WHAT YOU SHOULD DO:
Give every line of the rows below as a Markdown table with the columns Number and Line, skipping blank lines and leaving the pictures out.

** start SUPPLIED MATERIAL **

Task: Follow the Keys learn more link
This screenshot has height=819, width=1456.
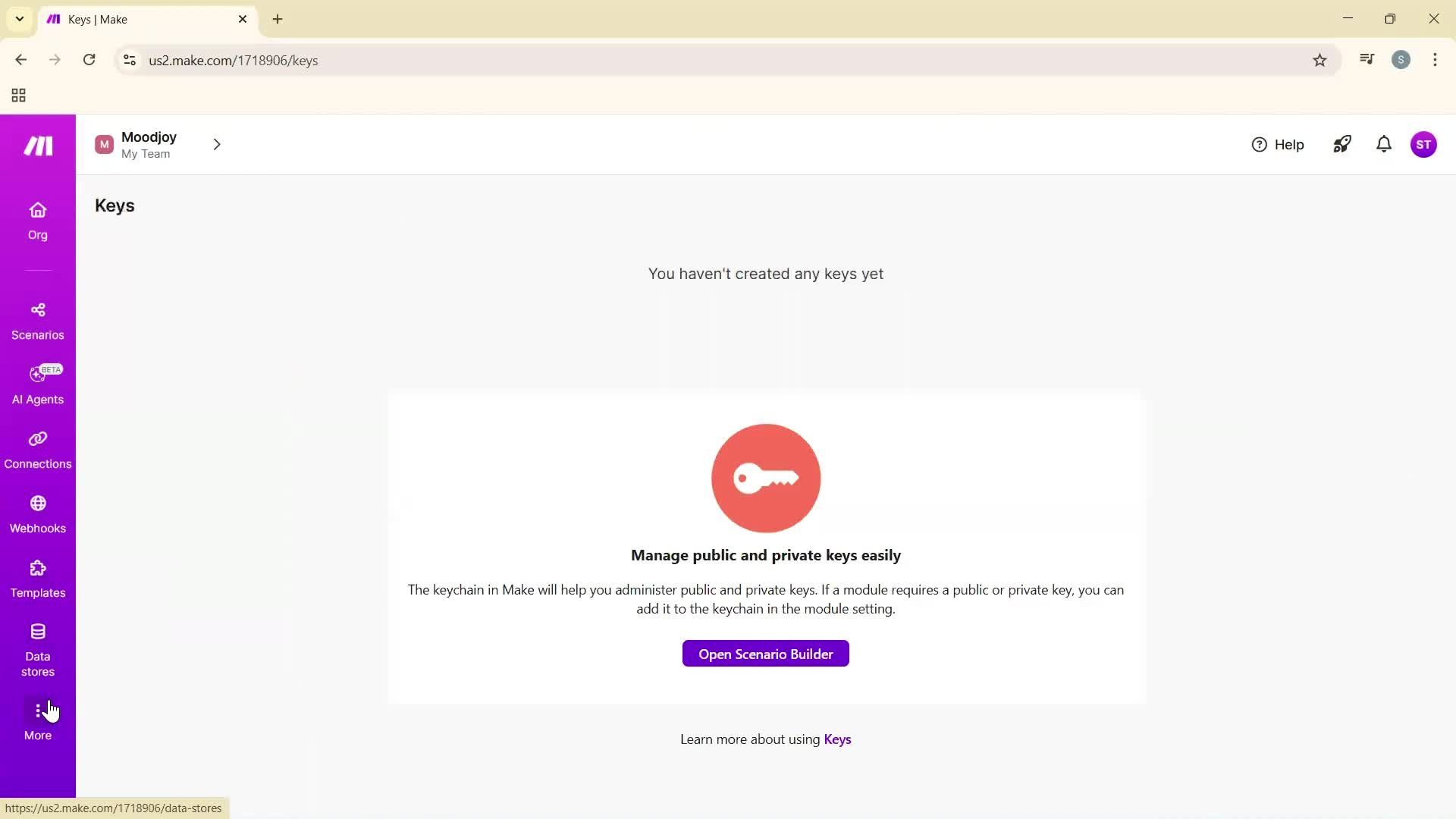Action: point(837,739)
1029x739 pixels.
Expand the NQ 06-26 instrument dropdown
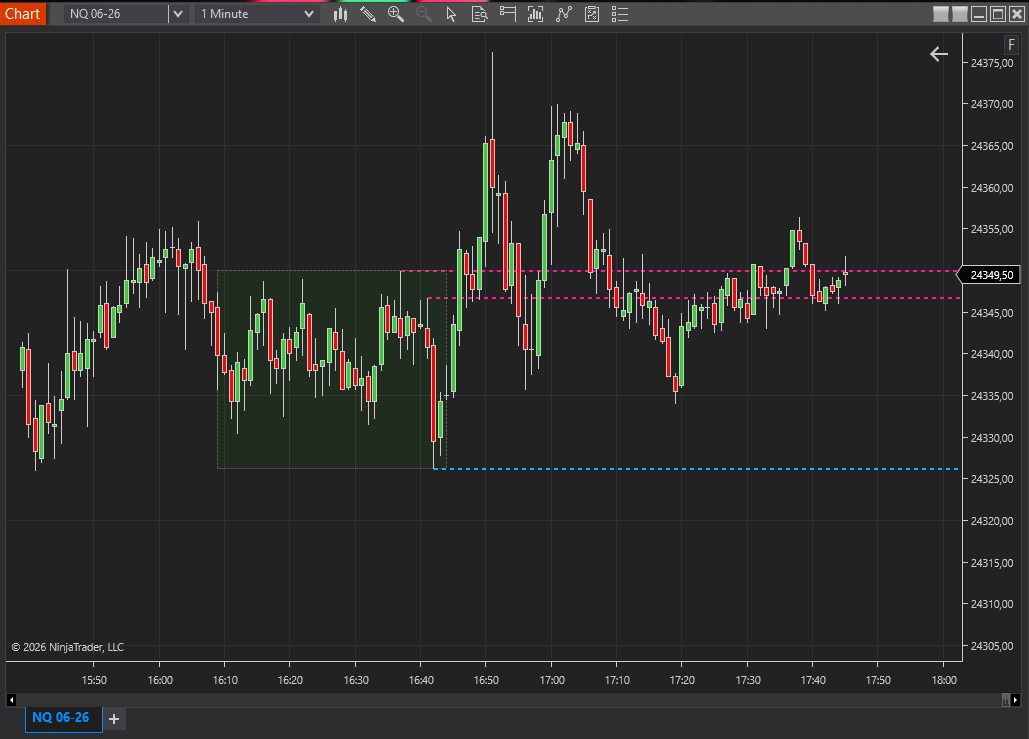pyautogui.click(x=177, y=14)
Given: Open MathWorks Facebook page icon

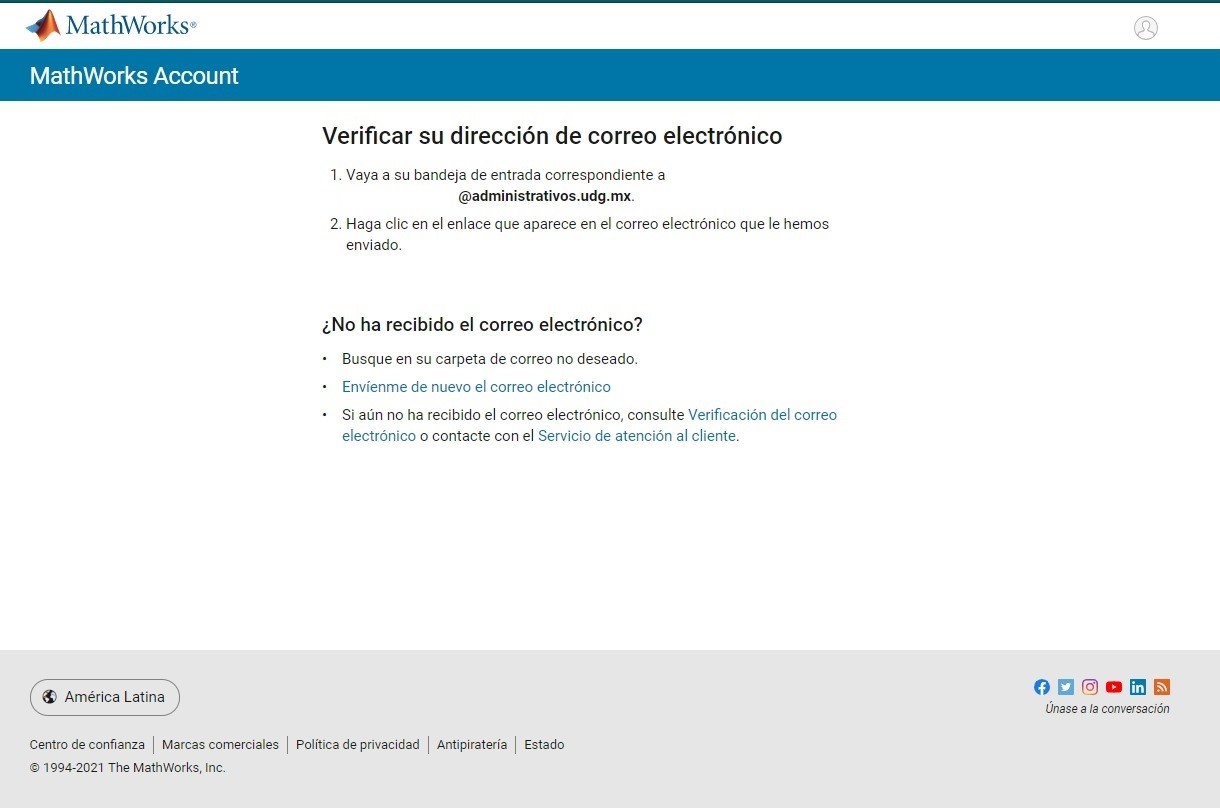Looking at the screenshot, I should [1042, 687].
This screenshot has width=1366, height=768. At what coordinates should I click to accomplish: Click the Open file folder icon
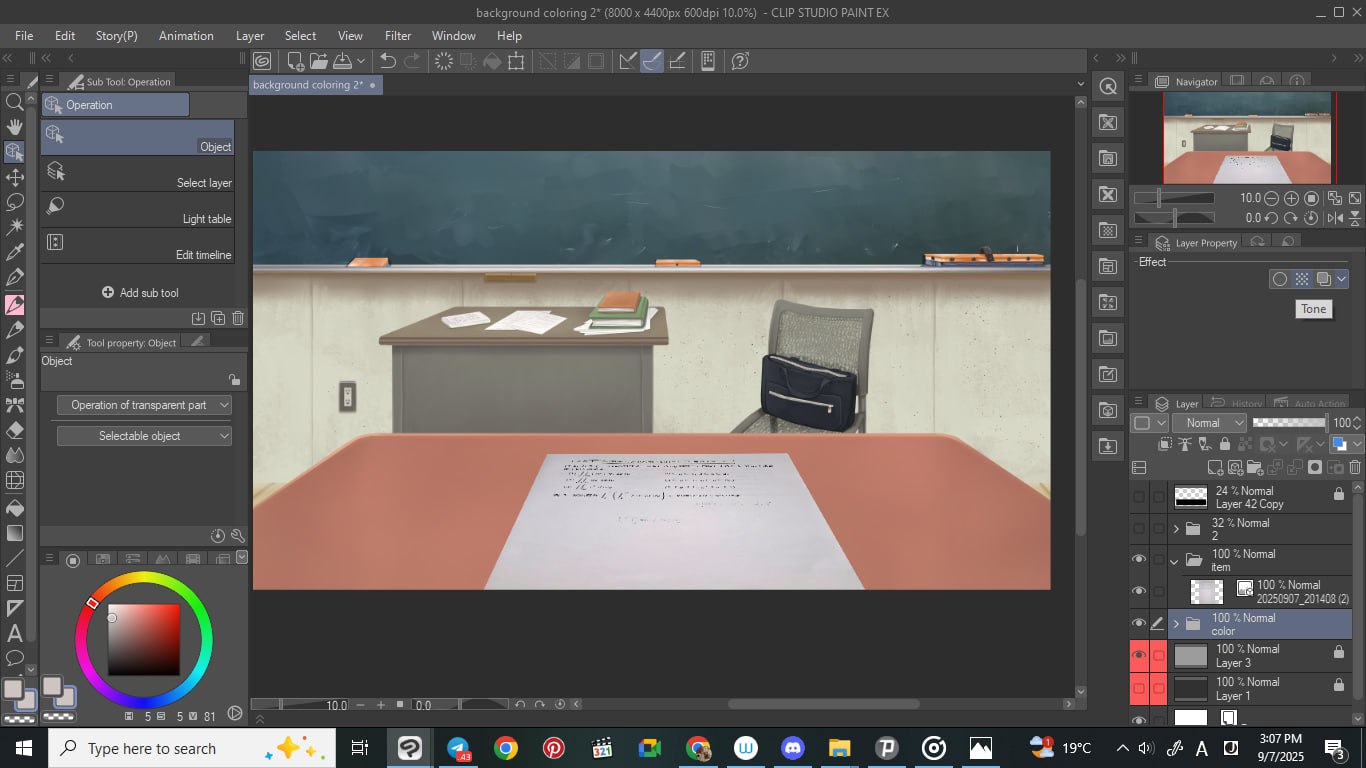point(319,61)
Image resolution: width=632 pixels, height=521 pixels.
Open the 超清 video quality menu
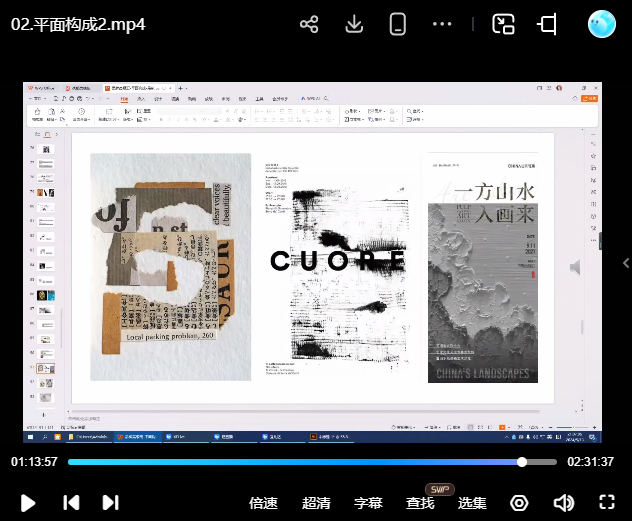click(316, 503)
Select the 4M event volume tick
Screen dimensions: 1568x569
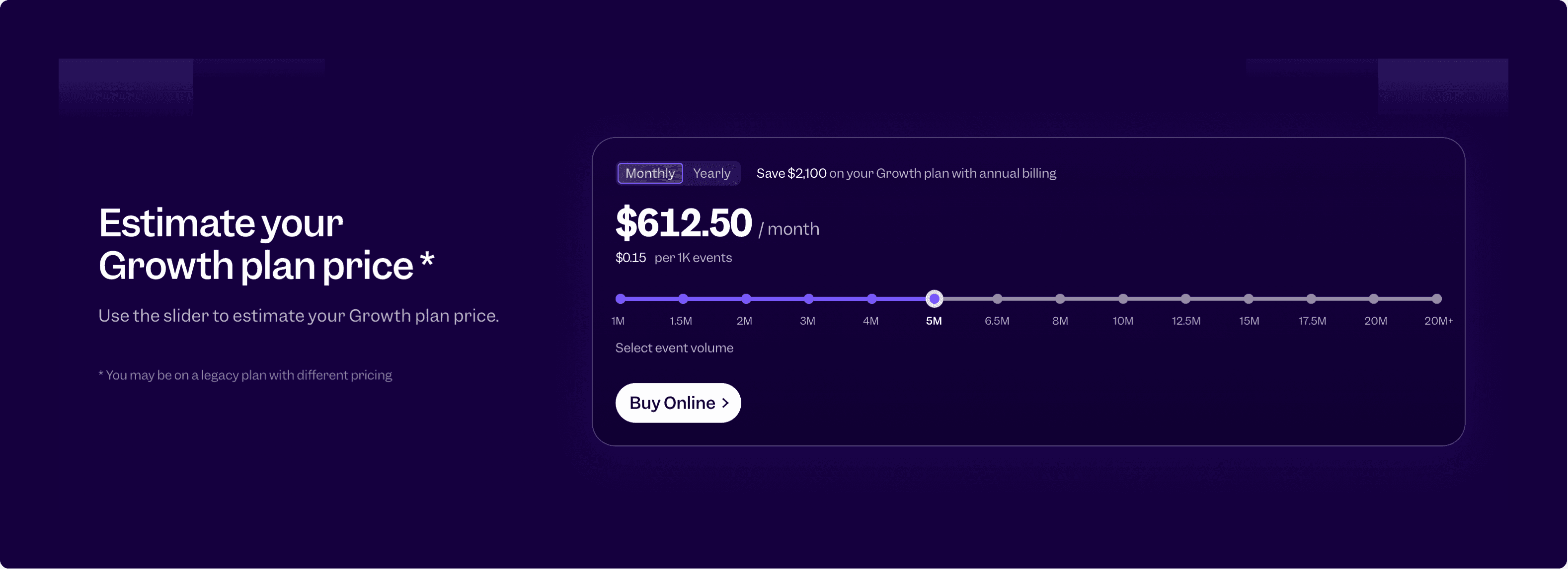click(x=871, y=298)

** end SUPPLIED MATERIAL **

SOLUTION FOR THIS TASK:
| Number | Line |
|---|---|
| 1 | Task: Follow the Keys learn more link |
| 2 | This screenshot has height=819, width=1456. |
| 3 | Action: point(837,739) |
| 4 | 1029x739 pixels. |
| 5 | Expand the NQ 06-26 instrument dropdown |
| 6 | pyautogui.click(x=177, y=14) |
| 7 | Given: Open MathWorks Facebook page icon |
| 8 | Looking at the screenshot, I should [1042, 687]. |
| 9 | This screenshot has width=1366, height=768. At what coordinates should I click to accomplish: Click the Open file folder icon |
| 10 | point(319,61) |
| 11 | Image resolution: width=632 pixels, height=521 pixels. |
| 12 | Open the 超清 video quality menu |
| 13 | click(316, 503) |
| 14 | Select the 4M event volume tick |
| 15 | Screen dimensions: 1568x569 |
| 16 | click(x=871, y=298) |